══ GIVEN DATA ══
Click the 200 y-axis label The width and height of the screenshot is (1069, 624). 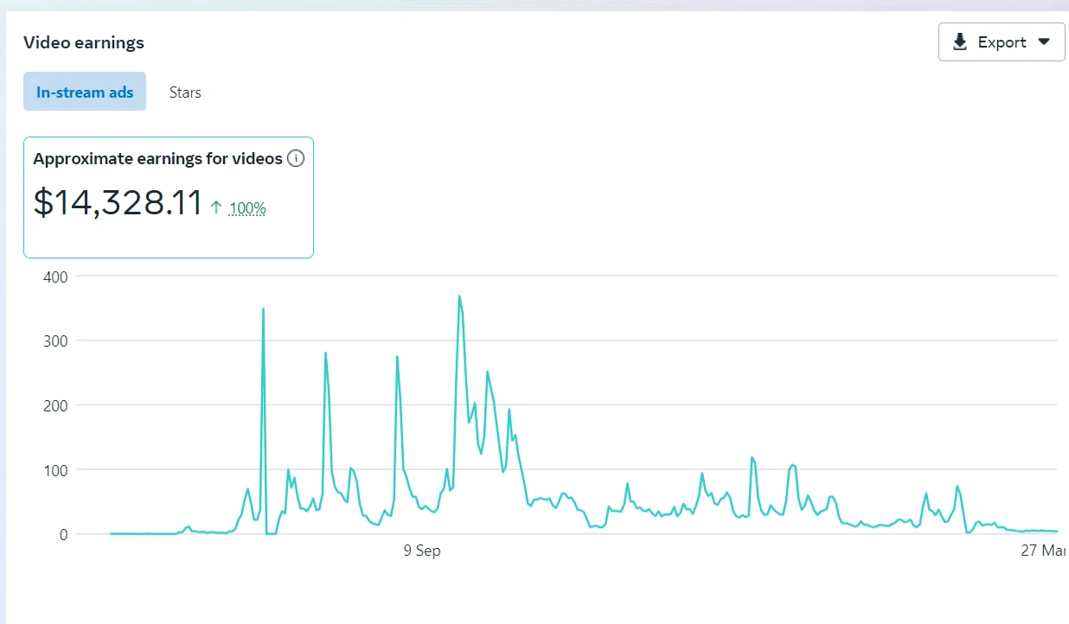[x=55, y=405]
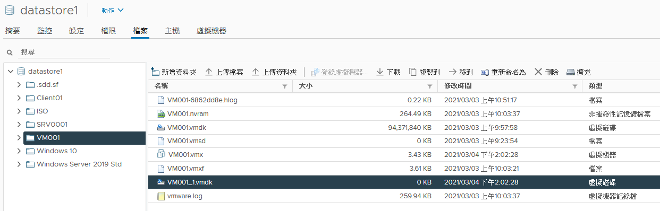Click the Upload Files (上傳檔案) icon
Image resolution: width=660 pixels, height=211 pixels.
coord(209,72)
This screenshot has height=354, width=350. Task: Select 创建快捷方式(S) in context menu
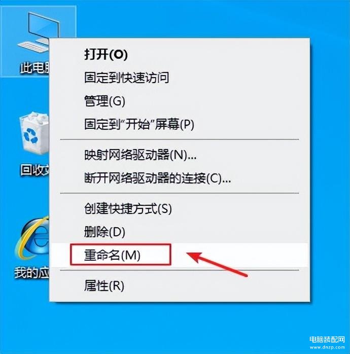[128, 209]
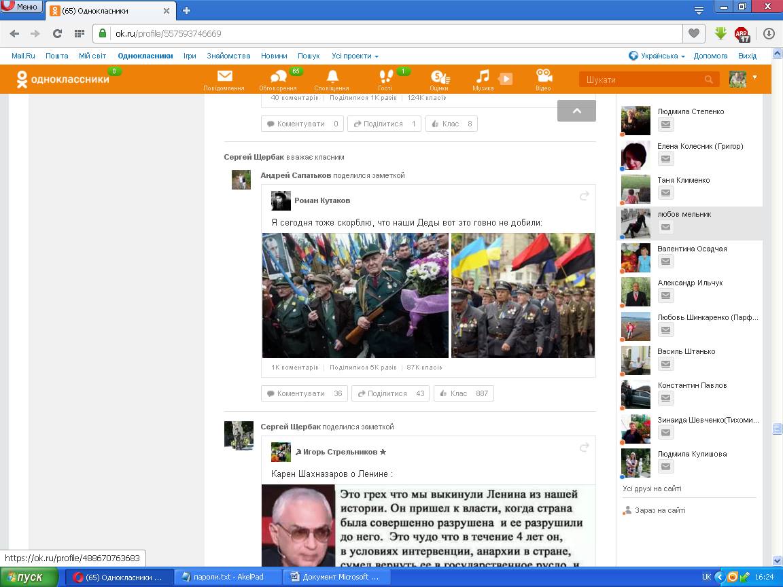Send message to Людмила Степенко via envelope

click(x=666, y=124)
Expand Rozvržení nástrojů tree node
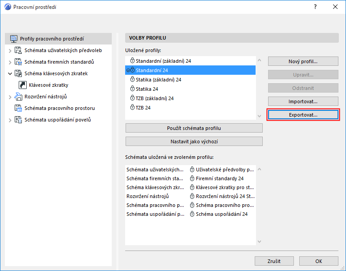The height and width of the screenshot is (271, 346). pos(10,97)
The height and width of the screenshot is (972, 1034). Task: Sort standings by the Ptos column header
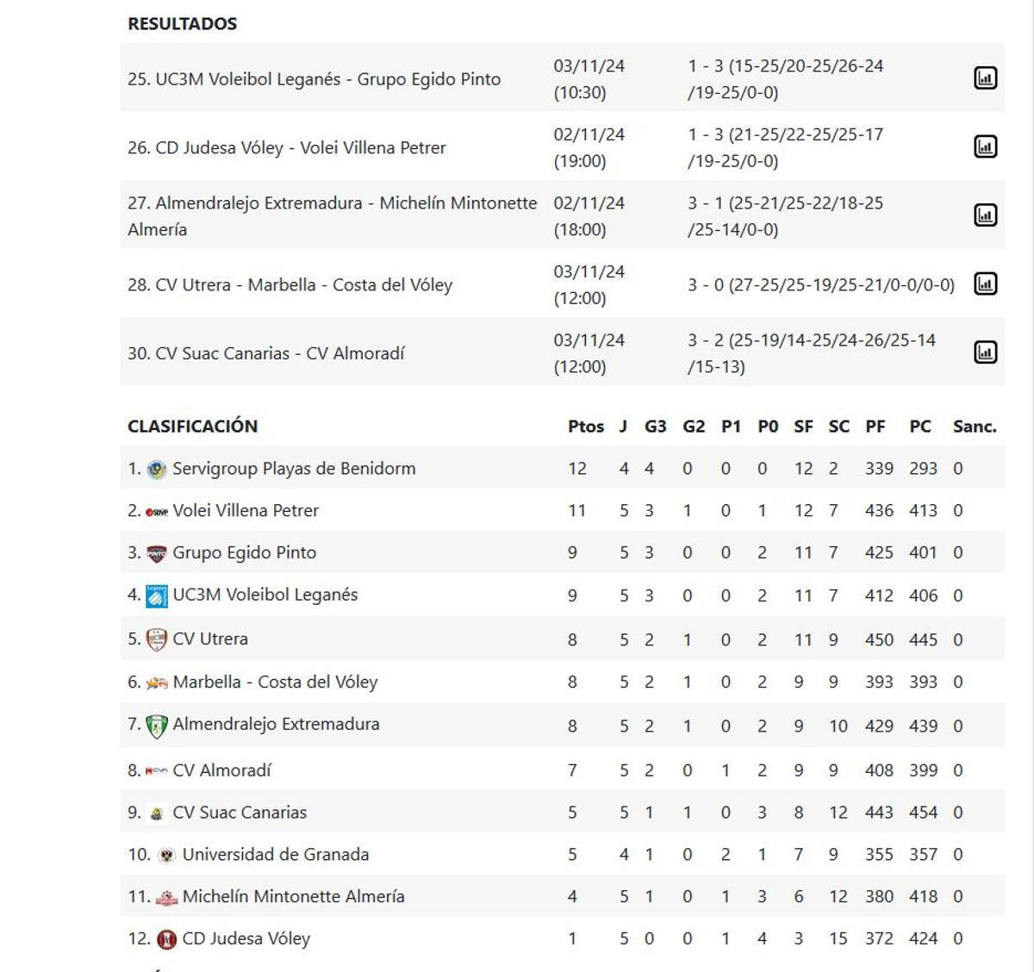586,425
═══
_WORK INSTRUCTIONS_:
Write each line exactly as it appears, from the line that holds "Expand Rozvržení nástrojů tree node" through the closing line of the data above, and leave every picture out.

_RESULT OF THIS EXERCISE_:
Expand Rozvržení nástrojů tree node
The height and width of the screenshot is (271, 346). pos(10,97)
The height and width of the screenshot is (972, 1034). Task: Sort standings by the Ptos column header
586,425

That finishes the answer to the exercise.